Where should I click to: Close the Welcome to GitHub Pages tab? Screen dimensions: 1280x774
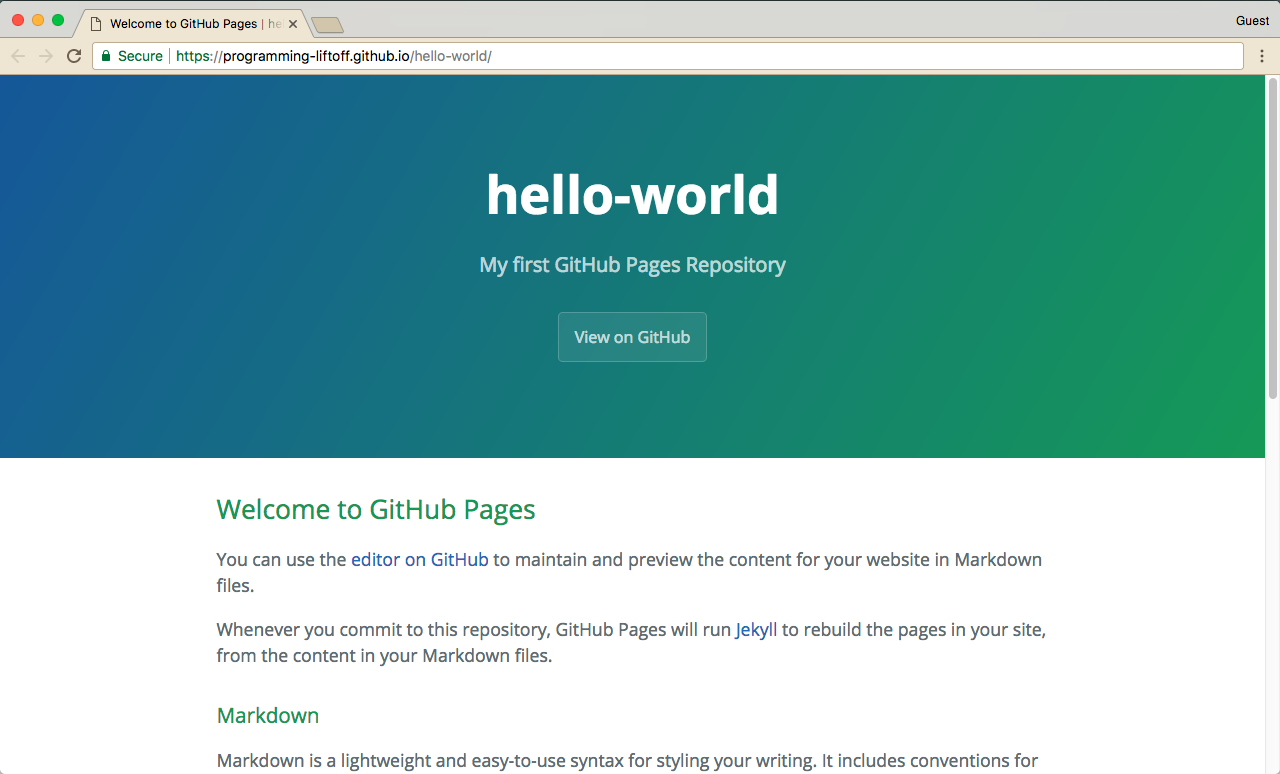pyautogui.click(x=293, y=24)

————

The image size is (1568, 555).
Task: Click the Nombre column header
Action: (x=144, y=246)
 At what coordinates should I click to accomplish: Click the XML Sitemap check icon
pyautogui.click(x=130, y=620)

————

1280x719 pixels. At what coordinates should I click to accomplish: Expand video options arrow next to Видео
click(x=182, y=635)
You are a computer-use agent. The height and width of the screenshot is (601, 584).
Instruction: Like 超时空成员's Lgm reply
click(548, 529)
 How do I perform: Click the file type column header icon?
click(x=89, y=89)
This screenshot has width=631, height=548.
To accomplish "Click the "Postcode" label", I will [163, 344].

————

- [REQUIREMENT]: For the word "screenshot", find every line in the data that holds it and copy that line.

- [TASK RESPONSE]:
You are a computer-use agent. The height and width of the screenshot is (601, 584).
This screenshot has width=631, height=548.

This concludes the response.